(EXERCISE BRIEF): Every line holding "computer" should be copied from the records below.
-------- DATA UNDER STUDY
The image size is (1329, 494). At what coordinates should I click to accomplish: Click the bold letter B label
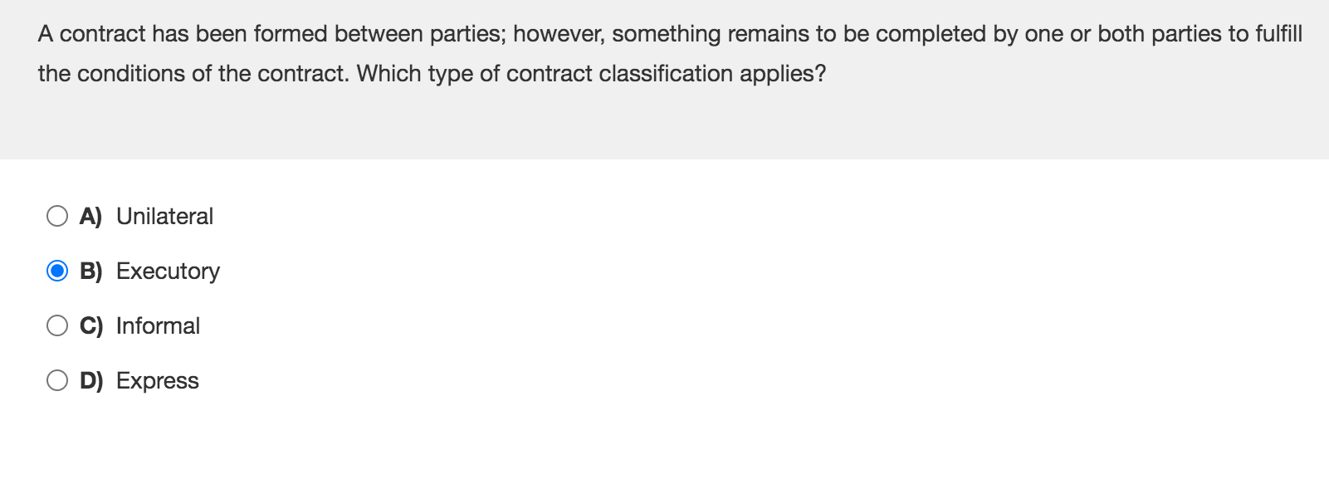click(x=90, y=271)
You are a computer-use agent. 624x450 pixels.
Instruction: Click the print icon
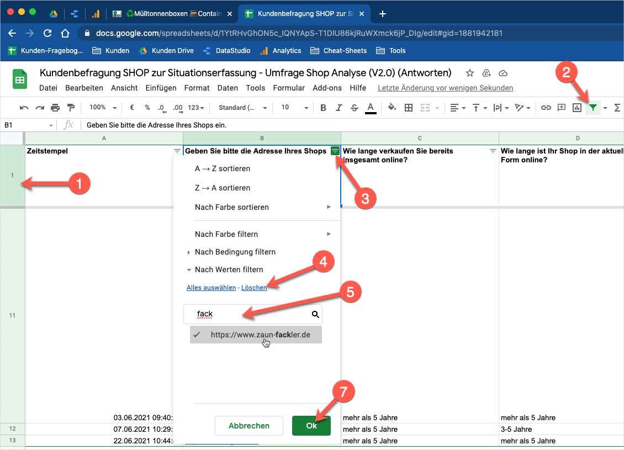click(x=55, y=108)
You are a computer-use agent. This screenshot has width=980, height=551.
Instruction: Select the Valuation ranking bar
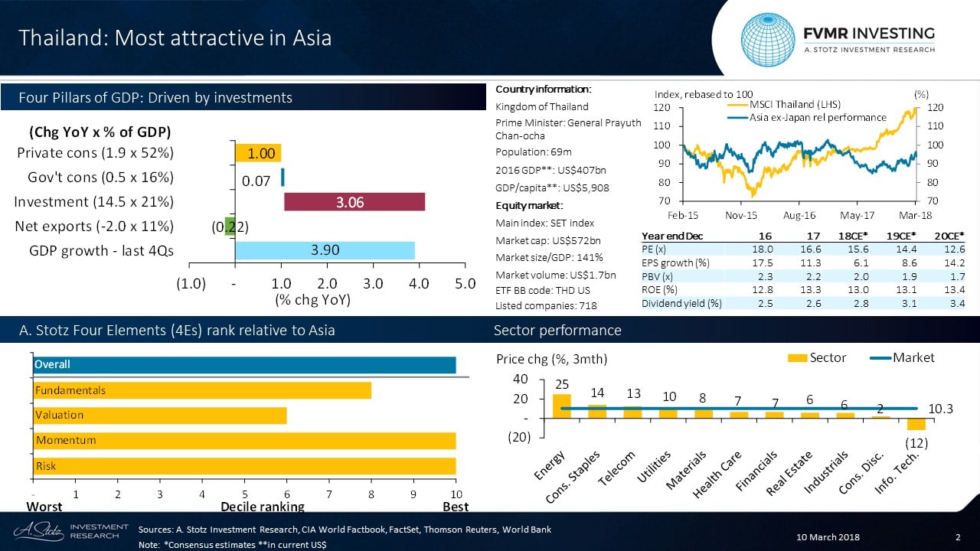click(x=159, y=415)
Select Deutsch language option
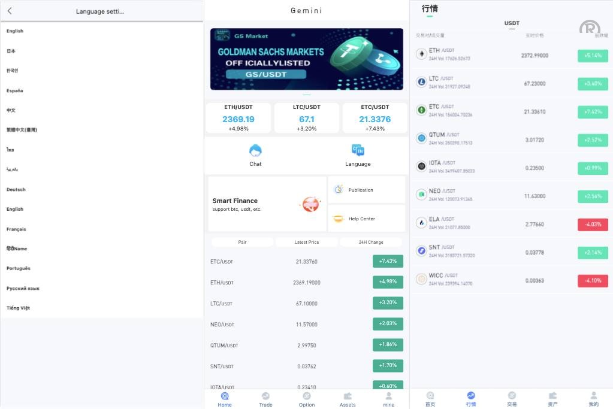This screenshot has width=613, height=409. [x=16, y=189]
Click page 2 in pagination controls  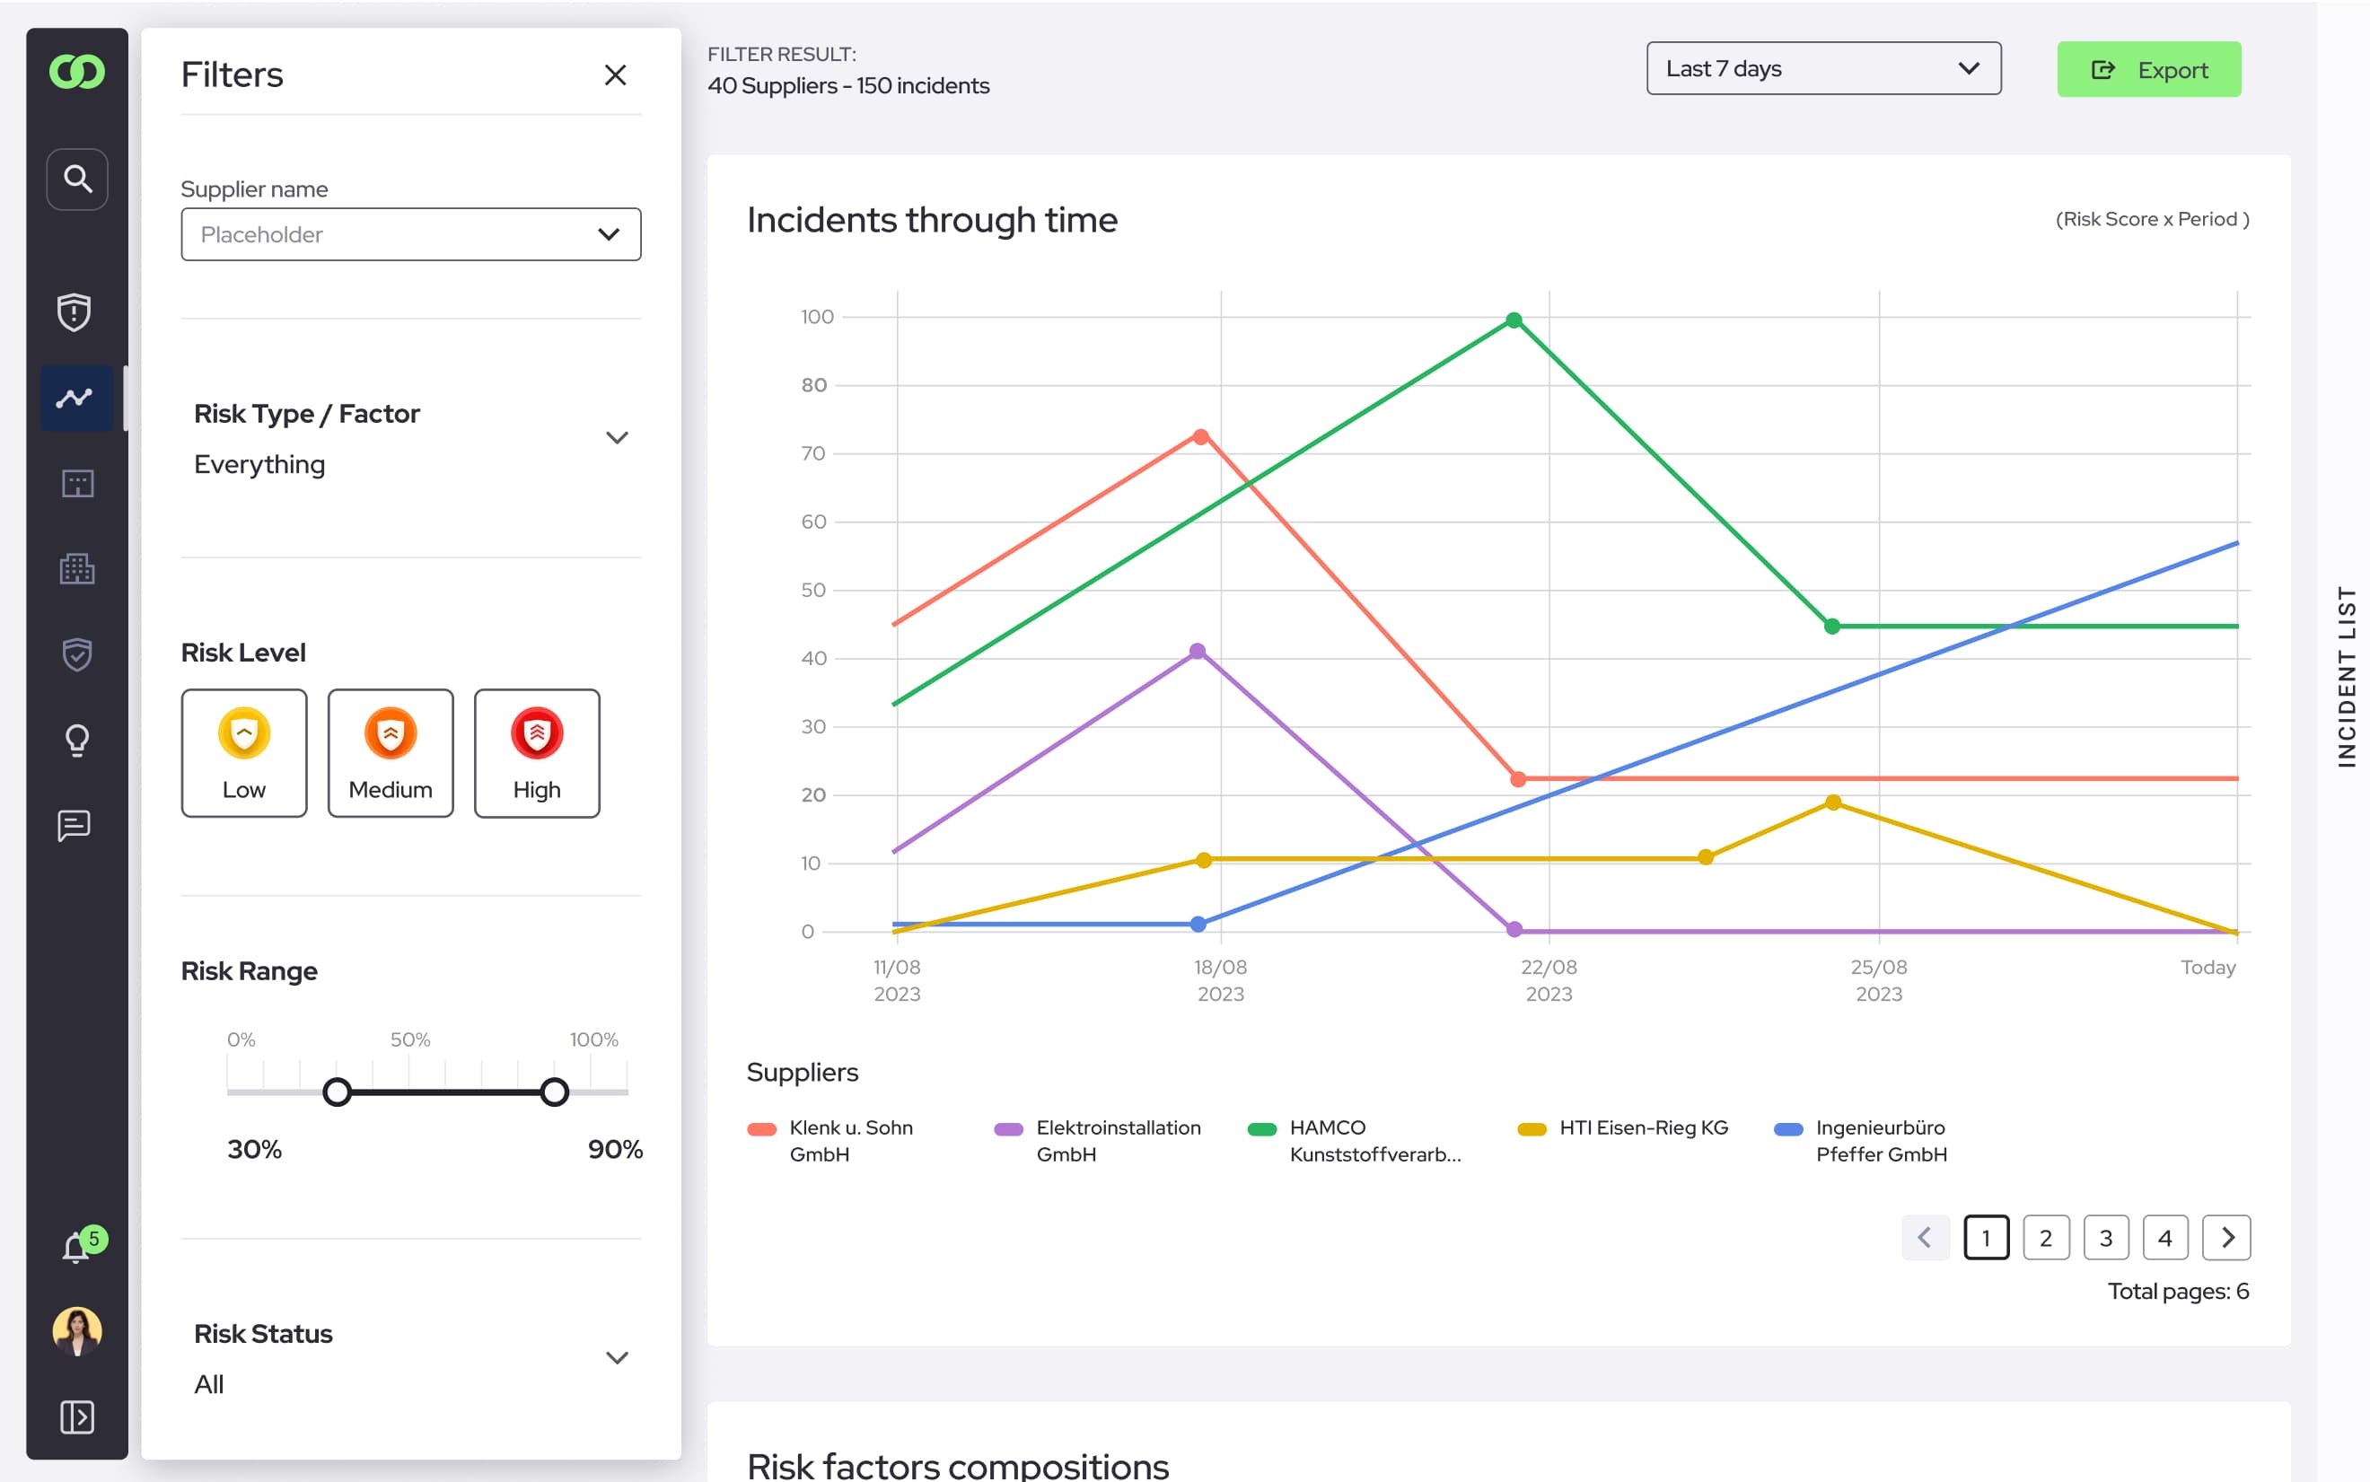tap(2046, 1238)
----------------
(THE COMPLETED TASK):
You are a computer-use agent. 624x450 pixels.
You are a computer-use agent. This screenshot has width=980, height=551.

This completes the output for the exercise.